TrackPiste / Ciclo 21

A sus 33 años, el alemán Maximilian Levy es uno de los grandes referentes de la velocidad en los últimos años y gracias a la serie que está dedicando BDR a los olímpicos alemanes podemos conocerle un poco mejor. Cuatro veces campeón del mundo -tres en velocidad por equipos, en 2010, 2011 y 2013, y una en keirin- ha sido tres veces medallista olímpico, con dos de bronce y una de plata. Una cuarta medalla sería la culminación de una carrera que comenzó en 2005, cuando ganó su primera Copa del Mundo y ha sido uno de los mejores del mundo durante más de 15 años: de hecho, en el pasado Europeo de Plovdiv vivió uno de sus momentos más dulces, al ganar el oro en la velocidad y el keirin, siendo el único representante germano que viajó a tierras búlgaras.

 

Levy se estrenó en Pekín, donde logró el bronce en la velocidad por equipos junto a René Enders y Stefan Nimke, aunque más le pesó la que perdió en la individual, donde quedó cuarto. “Con todo, mis primeros Juegos Olímpicos tan joven fueron una gran historia. Nadie había esperado la medalla de bronce por equipos y el cuarto lugar en la velocidad. Pero veo este resultado como una medalla perdida. Estuve extremadamente molesto por esto durante mucho tiempo. Estaba y estoy seguro de que podría haber ganado la medalla de bronce con una mejor actitud táctica”.

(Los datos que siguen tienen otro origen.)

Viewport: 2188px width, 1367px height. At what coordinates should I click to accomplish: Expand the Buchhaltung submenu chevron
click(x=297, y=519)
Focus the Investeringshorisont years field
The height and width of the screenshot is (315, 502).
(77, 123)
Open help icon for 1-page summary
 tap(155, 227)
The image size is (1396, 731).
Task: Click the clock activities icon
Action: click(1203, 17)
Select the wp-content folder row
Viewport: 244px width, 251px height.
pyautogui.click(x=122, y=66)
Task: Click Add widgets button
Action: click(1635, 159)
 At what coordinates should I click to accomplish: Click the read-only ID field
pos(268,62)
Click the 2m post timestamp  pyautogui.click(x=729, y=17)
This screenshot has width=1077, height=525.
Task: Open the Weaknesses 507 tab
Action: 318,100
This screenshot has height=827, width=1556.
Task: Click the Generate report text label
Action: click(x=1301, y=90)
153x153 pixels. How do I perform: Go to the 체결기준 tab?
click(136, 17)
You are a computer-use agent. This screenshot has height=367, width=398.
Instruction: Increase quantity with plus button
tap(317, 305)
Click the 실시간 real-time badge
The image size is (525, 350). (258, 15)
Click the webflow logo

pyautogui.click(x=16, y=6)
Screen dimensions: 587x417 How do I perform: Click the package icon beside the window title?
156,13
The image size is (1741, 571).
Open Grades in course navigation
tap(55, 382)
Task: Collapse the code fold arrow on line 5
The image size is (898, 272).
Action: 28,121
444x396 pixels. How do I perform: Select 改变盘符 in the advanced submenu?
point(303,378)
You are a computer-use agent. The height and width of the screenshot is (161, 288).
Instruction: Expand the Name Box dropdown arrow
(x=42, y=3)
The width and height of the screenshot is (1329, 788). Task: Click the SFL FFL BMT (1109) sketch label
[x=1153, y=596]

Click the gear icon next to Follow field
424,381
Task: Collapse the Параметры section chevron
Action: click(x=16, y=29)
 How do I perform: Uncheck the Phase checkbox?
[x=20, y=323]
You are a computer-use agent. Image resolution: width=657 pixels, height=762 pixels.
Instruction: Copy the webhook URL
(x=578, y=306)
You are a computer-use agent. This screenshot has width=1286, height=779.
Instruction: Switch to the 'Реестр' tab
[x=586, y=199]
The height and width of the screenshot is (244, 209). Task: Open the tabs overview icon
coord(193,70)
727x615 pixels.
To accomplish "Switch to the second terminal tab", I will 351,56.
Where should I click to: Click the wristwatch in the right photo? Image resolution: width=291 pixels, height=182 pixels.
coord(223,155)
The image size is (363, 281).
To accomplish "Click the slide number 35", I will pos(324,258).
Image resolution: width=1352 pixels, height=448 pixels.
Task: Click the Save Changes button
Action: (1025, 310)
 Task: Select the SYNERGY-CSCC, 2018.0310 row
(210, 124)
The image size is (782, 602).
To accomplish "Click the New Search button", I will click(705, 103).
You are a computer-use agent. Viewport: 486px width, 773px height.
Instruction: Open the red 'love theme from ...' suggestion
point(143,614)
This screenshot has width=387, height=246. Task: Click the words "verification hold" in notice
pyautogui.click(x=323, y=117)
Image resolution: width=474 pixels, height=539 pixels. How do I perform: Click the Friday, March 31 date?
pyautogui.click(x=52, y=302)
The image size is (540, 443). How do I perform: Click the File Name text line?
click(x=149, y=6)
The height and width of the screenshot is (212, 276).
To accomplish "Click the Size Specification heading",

Cuatro años más tarde estaba seguro de que Londres “sería el punto culminante de mi carrera; al final, fue una historia trágica», dice hoy. Y es que una lesión de Nimke media hora antes de empezar les hizo cambiar el orden del trío, y terminar con el bronce cuando eran los máximos favoritos para el oro. “La medalla de bronce fue un logro asombroso en estas circunstancias y mostró lo que hubiera sido posible para nosotros en condiciones normales”. En cuanto a la plata en el keirin, superado in extremis por Chris Hoy “sigue siendo mi mayor logro, no solo porque es una medalla individual, sino también por las circunstancias en las que se produjo».

Rio de Janeiro, por el contrario, fueron unos Juegos para olvidar, por lo que Tokio se presenta como esa última oportunidad, en la que sabe que será su última participación. «Me he dedicado a este gran objetivo, las Olimpiadas, y daré el cien por cien, a pesar de todas las circunstancias adversas, para lograr allí otra gran actuación».

Hombre tremendamente familiar, que fue capaz de renunciar al Mundial de 2018 por el nacimiento de su último vástago, quiere dedicar más tiempo a su esposa y a sus tres hijos cuando se retire… siempre que el correr pruebas de Ironman, su gran pasión insatisfecha, se lo permita.